■ Entries taken from a collection ■
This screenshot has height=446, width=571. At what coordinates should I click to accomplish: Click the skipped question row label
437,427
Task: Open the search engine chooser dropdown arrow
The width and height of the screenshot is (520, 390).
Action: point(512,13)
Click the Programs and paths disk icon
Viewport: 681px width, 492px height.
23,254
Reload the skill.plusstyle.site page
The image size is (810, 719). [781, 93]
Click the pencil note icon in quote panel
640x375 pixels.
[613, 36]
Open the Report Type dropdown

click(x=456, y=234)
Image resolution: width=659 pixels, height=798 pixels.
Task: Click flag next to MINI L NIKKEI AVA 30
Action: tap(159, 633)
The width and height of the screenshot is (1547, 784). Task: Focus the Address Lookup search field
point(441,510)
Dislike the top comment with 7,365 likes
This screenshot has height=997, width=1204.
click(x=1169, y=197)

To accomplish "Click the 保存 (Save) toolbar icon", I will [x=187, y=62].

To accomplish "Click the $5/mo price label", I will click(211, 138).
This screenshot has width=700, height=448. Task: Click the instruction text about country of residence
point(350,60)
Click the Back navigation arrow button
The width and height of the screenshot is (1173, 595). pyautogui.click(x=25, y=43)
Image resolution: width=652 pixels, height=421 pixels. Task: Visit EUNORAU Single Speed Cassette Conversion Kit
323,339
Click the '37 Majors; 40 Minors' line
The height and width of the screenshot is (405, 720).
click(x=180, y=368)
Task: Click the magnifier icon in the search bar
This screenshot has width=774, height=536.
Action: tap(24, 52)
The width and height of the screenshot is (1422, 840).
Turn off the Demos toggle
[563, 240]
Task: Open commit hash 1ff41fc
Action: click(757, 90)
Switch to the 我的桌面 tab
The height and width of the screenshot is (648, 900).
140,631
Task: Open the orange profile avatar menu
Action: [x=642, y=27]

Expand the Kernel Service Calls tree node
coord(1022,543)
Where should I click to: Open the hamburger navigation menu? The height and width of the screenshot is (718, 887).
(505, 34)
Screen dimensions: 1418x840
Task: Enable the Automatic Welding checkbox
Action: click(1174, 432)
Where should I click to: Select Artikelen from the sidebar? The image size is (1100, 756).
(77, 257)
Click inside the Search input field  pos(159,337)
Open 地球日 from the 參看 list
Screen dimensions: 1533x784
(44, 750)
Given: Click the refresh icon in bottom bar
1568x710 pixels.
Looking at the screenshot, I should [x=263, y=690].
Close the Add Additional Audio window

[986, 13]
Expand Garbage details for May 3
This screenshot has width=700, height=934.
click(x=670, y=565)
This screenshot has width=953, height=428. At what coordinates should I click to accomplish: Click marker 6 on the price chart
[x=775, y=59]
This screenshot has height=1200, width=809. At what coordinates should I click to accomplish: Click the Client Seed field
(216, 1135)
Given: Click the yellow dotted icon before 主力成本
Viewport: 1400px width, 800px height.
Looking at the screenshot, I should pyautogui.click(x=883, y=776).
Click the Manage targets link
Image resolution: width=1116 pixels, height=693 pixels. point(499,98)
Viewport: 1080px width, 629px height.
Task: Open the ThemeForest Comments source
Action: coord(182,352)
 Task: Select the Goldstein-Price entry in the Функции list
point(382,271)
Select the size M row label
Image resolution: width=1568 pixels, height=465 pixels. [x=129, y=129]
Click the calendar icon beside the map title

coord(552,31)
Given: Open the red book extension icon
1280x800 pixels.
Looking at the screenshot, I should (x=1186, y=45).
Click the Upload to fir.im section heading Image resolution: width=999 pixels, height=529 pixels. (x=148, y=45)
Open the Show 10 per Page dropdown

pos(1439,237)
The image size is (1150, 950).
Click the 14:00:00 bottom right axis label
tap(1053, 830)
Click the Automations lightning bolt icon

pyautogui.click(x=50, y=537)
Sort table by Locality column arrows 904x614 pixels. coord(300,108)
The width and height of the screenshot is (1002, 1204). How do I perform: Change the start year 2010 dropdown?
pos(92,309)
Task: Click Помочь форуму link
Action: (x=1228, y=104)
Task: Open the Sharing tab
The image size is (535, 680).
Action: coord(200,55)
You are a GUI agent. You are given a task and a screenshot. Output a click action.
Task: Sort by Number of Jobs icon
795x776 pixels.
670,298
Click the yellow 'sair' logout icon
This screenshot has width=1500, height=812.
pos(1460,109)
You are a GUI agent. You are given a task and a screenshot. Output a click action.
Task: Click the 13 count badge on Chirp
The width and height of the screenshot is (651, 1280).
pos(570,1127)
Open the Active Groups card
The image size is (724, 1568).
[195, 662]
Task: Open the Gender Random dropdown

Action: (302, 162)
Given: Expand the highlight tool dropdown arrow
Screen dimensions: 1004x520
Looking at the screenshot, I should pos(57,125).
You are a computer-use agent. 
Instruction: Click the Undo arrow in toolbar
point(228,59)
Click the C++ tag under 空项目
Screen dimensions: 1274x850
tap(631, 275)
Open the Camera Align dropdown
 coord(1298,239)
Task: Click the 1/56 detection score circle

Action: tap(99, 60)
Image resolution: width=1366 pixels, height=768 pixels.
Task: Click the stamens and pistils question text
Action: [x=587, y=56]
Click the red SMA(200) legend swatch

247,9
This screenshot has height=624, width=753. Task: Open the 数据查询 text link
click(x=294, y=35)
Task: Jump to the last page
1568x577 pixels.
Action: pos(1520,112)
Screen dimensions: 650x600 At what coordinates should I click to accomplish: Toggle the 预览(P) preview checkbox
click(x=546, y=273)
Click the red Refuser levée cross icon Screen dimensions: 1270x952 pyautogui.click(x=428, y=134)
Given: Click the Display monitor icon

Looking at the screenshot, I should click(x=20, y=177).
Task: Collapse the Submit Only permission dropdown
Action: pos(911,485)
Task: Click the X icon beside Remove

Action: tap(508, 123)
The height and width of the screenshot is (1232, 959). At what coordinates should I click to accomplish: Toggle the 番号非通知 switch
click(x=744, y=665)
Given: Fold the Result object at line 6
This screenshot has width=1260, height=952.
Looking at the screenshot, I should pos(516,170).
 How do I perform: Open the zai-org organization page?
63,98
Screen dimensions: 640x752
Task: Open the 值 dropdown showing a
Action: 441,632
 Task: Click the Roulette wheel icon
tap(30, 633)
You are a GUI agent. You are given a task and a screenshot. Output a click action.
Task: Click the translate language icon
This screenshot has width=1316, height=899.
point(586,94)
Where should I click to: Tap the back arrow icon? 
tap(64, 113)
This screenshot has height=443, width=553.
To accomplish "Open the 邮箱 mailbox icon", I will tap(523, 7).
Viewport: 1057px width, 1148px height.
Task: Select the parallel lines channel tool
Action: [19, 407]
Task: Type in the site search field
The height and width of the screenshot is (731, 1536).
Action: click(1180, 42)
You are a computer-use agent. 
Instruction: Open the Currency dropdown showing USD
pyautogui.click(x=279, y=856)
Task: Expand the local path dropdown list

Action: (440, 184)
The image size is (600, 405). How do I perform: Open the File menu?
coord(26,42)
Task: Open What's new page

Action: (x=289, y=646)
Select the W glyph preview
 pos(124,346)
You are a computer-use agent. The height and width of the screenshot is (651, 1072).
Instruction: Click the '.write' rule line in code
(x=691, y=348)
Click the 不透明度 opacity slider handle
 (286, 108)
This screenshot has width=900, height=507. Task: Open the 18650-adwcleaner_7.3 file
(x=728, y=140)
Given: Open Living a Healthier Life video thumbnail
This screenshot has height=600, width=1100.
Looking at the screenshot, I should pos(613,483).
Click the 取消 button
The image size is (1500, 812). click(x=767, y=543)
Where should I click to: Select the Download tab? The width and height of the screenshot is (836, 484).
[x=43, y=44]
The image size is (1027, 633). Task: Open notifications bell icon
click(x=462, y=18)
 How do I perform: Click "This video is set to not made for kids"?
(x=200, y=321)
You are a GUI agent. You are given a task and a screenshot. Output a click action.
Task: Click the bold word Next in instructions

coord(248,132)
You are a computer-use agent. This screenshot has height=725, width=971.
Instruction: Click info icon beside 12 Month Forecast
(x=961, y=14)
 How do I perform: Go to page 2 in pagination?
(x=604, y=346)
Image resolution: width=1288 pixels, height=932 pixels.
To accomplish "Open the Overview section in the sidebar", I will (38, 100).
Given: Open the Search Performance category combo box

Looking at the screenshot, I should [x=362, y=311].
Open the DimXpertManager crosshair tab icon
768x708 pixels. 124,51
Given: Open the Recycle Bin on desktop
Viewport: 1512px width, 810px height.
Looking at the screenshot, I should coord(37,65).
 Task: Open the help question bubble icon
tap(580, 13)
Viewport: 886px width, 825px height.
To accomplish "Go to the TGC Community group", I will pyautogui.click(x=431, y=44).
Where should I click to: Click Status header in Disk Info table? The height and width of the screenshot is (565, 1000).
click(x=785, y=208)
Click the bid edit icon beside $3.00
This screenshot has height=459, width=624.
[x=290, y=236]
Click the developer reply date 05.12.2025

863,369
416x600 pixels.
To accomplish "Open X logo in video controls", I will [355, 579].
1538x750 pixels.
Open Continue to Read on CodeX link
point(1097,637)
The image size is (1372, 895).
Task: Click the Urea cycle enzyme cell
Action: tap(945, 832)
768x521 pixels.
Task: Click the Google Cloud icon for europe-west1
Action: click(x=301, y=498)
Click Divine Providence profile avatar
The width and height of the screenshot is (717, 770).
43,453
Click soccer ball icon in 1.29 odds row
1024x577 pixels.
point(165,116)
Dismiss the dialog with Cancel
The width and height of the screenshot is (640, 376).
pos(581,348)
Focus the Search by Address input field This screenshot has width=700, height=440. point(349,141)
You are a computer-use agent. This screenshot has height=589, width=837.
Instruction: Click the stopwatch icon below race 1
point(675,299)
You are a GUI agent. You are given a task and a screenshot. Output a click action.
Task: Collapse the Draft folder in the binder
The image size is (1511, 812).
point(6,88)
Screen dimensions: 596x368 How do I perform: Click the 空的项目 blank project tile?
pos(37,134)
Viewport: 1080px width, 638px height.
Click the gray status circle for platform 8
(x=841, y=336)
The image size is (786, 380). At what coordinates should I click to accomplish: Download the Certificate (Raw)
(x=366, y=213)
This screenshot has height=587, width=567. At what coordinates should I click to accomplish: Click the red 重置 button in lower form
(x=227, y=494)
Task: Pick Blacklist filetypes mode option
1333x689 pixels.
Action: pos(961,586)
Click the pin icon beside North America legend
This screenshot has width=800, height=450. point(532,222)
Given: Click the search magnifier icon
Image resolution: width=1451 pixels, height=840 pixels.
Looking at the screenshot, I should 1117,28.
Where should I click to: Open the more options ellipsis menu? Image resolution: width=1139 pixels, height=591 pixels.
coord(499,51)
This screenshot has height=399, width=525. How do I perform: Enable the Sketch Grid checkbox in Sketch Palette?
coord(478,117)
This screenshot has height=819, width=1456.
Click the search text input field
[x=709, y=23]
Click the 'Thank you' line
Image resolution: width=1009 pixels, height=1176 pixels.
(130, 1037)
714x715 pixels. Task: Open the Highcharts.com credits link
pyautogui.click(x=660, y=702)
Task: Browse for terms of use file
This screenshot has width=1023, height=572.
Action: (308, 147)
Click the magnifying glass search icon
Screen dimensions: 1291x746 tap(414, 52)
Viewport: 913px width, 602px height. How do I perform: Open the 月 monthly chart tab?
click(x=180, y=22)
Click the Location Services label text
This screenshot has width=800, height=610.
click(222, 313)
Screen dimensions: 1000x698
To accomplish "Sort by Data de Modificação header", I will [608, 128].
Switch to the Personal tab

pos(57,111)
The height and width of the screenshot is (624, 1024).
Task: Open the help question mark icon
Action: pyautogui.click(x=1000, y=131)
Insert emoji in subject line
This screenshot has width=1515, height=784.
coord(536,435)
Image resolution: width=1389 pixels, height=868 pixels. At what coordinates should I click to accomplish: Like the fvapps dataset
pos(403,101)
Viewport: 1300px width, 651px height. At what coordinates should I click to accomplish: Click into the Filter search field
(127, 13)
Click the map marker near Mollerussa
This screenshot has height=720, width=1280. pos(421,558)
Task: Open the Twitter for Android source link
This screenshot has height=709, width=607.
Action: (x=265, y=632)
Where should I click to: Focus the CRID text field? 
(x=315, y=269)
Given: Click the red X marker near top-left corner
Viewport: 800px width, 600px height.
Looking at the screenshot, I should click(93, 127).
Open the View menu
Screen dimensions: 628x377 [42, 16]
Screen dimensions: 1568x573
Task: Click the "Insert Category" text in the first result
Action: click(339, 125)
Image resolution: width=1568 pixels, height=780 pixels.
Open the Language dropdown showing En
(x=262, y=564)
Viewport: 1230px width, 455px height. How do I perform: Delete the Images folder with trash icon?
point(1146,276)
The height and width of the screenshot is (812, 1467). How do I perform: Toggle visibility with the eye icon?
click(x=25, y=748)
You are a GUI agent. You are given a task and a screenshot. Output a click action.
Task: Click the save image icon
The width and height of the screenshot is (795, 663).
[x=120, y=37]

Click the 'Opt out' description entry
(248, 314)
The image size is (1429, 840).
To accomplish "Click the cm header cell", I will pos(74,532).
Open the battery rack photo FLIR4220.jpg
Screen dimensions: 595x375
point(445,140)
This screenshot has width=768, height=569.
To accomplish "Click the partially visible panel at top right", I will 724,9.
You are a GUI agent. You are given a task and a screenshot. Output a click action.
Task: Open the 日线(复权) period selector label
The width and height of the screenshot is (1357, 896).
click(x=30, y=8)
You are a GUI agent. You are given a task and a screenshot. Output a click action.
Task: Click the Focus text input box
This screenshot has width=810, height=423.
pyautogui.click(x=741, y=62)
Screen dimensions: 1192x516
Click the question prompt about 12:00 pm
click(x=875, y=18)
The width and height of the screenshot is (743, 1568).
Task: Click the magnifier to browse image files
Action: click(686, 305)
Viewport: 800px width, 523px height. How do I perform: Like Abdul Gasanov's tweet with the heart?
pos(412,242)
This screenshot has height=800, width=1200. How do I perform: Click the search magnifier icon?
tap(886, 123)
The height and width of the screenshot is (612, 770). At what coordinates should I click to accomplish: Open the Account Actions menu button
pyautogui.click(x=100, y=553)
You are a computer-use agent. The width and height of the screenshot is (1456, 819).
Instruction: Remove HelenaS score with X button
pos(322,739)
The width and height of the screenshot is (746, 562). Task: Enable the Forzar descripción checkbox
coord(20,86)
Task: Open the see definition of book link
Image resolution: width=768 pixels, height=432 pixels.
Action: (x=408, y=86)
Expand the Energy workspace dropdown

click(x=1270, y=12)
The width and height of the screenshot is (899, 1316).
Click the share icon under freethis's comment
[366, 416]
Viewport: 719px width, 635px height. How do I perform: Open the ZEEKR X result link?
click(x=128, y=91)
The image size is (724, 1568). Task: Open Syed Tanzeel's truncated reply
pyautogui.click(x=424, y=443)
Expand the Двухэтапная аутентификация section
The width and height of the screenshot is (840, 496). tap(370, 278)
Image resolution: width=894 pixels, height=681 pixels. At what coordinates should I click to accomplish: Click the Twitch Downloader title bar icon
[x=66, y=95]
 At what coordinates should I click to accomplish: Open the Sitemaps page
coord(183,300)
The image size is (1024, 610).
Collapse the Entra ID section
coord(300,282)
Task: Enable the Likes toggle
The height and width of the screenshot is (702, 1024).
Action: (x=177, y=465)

■ Exercise objective ■
What lines in the data above contain the word "book"? Show them all.

■ Completed task ■
Given: Open the red book extension icon
Task: Open the see definition of book link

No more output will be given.